Síntese da Parte 4¶
Parte 4 tratou segurança e governança como disciplinas transversais, não como camada final. O que ficou estabelecido:
- Premissas operacionais defensivas vêm antes de qualquer controle: inputs não confiáveis, tools podem causar dano, agentes podem amplificar privilégios.
- Threat modeling em IA usa STRIDE adaptado + OWASP LLM Top 10 + NIST AI RMF + MITRE ATLAS, e termina em risco residual aceito formalmente.
- Prompt injection não tem defesa completa.

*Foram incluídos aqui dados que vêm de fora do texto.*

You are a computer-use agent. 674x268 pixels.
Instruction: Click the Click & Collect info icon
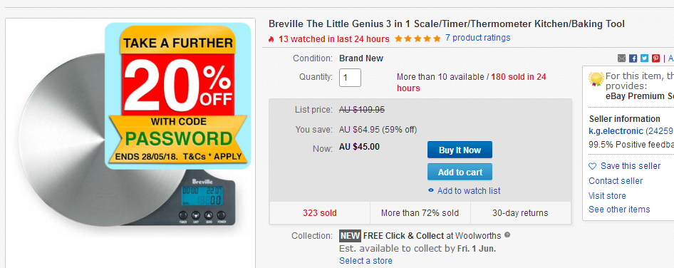point(507,235)
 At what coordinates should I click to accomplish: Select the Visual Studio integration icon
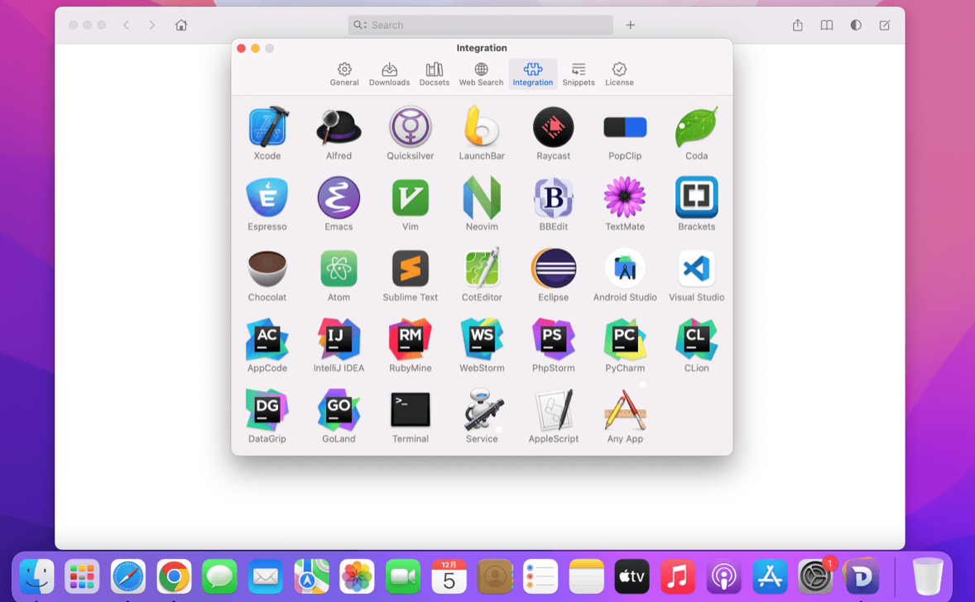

A arquitetura defensável é a que limita blast radius quando injection acontece.
- Tool misuse e excessive agency são riscos arquiteturais endereçados por identidade, allowlist, schema, policy, idempotência, rate limits e HITL.
- Memory e vector poisoning exigem disciplina de ingestão, provenance e ciclo de vida.
- PII, DLP e tenant isolation são controles de fronteira; tenant filter no storage, não no prompt.
- Policy-as-code com Rego/Cedar transforma regra crítica em artefato testável e versionado.
- Catálogo de fontes de conhecimento (Cap. 4.12) governa o inventário de fontes - owner, origem, classificação, freshness e ciclo de vida -, ligando RAG, KG, qualidade de dados e supply chain.
- Agent identity e delegated authorization posicionam o agente como cidadão de primeira classe no IdP.
- Supply chain de IA envolve modelos, datasets, prompts, MCP servers, A2A peers - SBOM, SLSA, assinatura e revisão de capabilities deixam de ser opcionais.
- Sandboxing e egress control isolam execução perigosa; "código gerado por LLM" nunca executa fora de sandbox.
- Governança e audit logs completam o ciclo: inventário, classificação de risco, aprovação pré-produção, runbook de incidente.
A Parte 5 entra em operação contínua com a premissa de que segurança não é estado final; é prática diária.